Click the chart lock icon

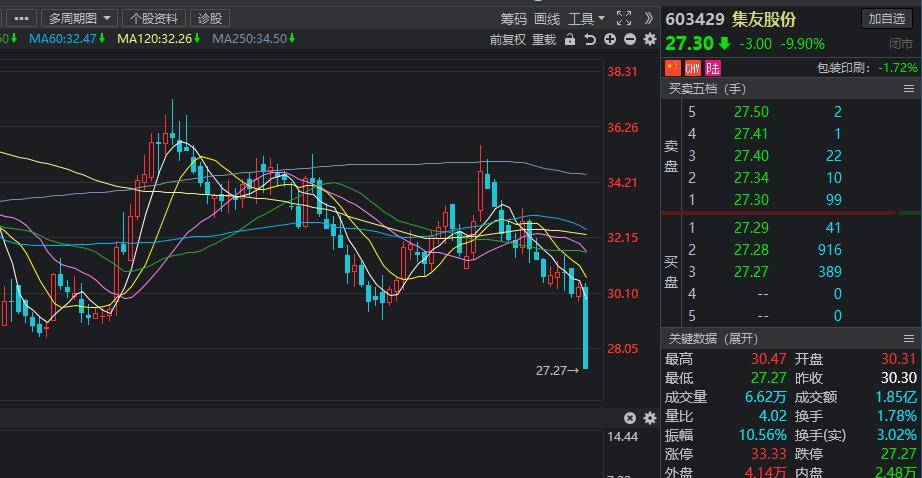pyautogui.click(x=570, y=39)
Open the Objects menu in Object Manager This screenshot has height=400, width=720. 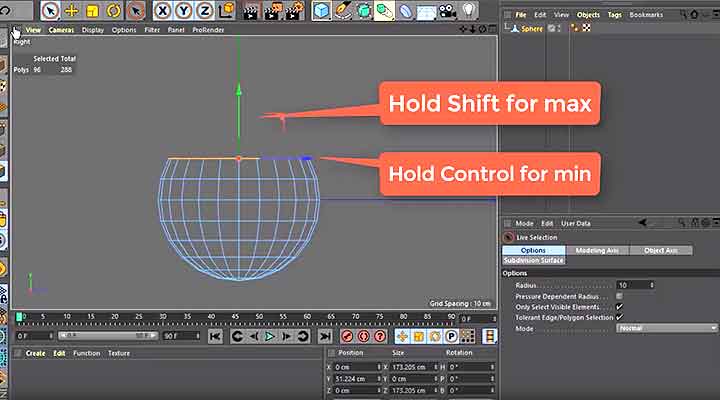click(x=588, y=15)
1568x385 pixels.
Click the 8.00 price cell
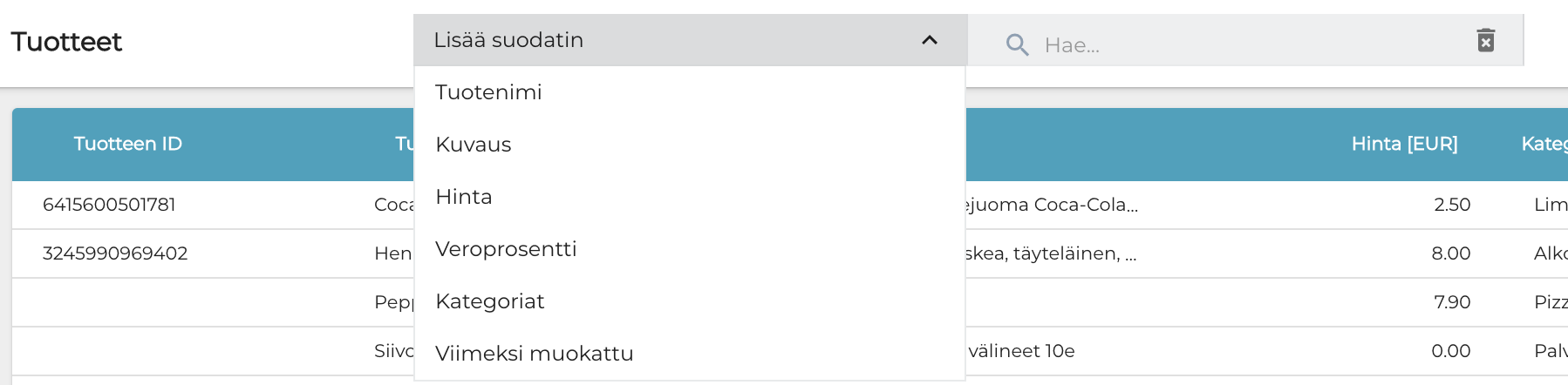pos(1451,253)

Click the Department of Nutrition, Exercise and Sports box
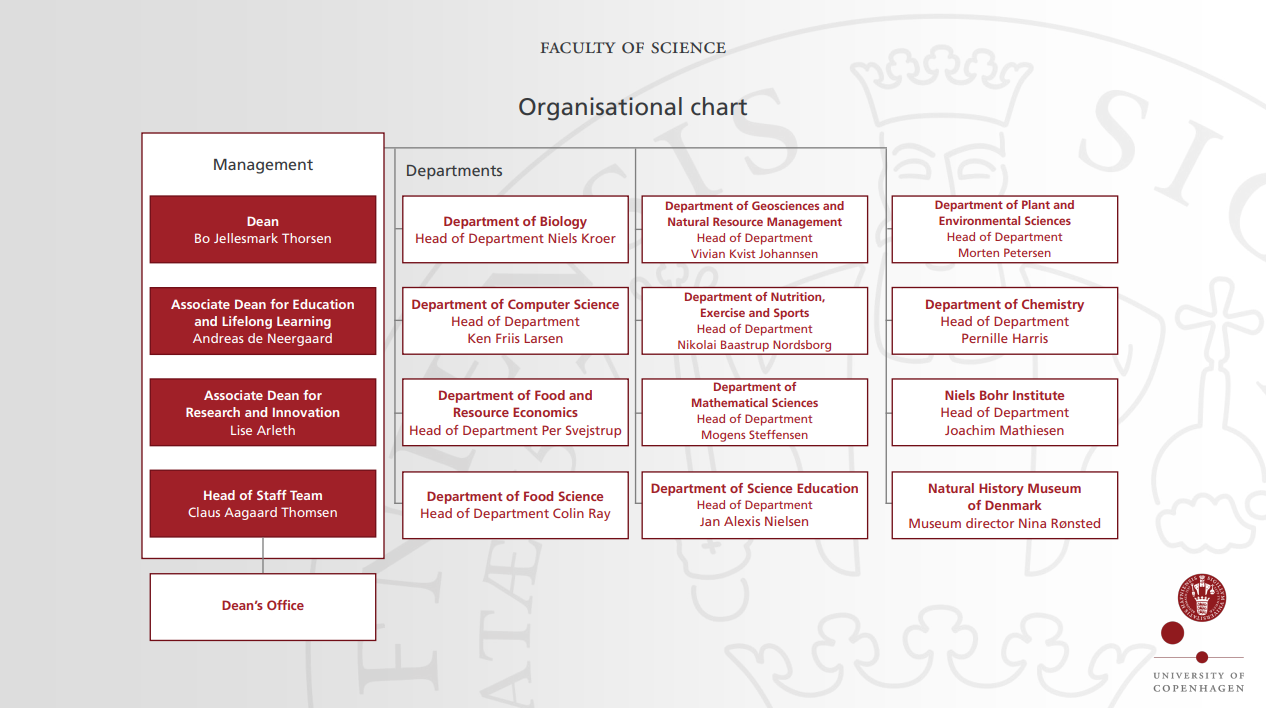tap(754, 320)

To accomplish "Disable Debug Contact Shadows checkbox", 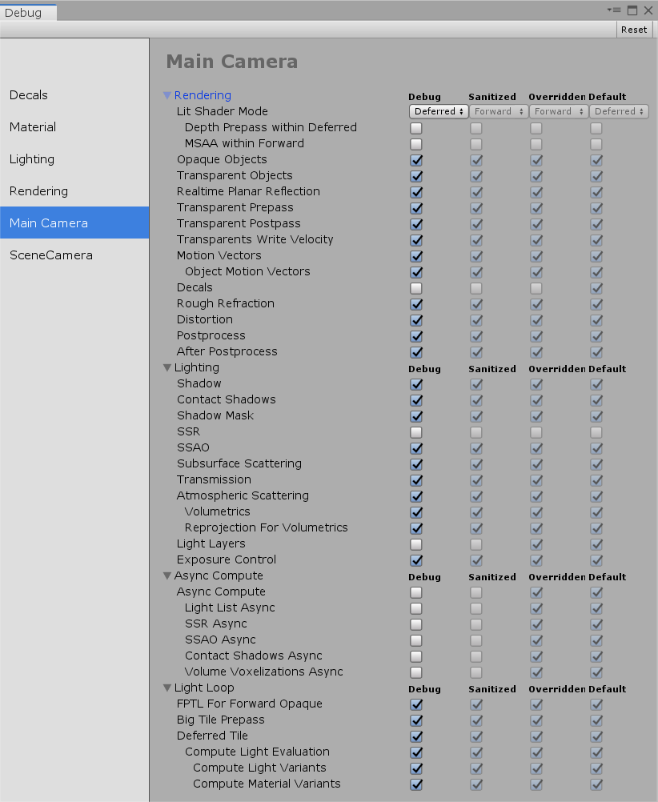I will pos(416,400).
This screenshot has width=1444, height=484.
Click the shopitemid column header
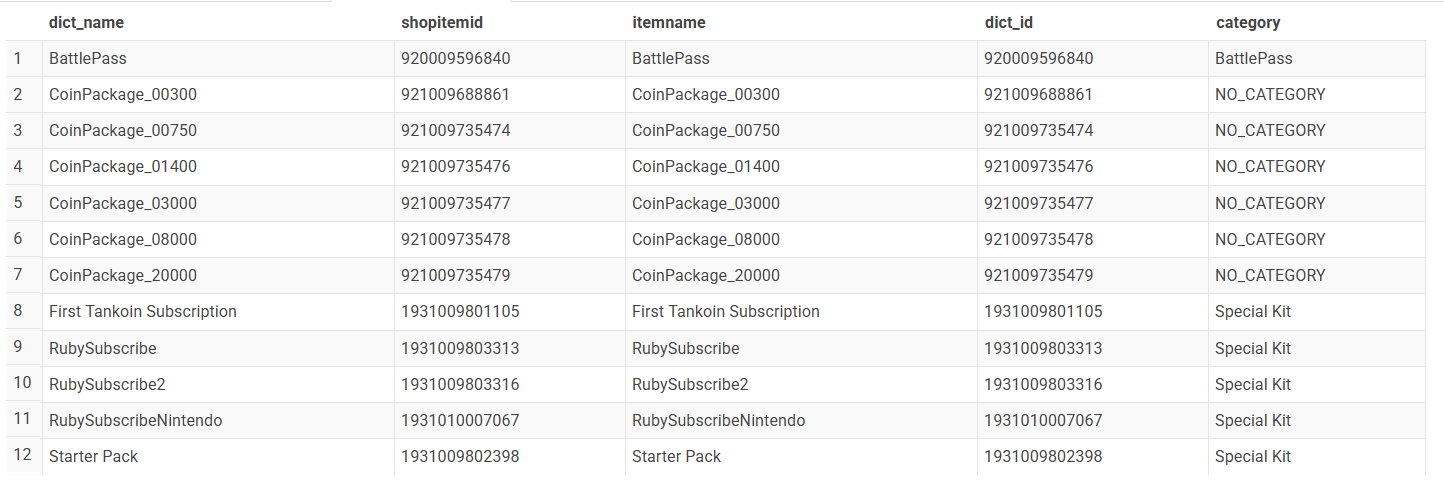pyautogui.click(x=442, y=22)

+--

**TO DO:**
Give the lines from the one containing "This screenshot has width=1444, height=484." through the final line of the material again, exactly and in full, but without pictures.

**TASK RESULT:**
This screenshot has width=1444, height=484.
Click the shopitemid column header
pyautogui.click(x=442, y=22)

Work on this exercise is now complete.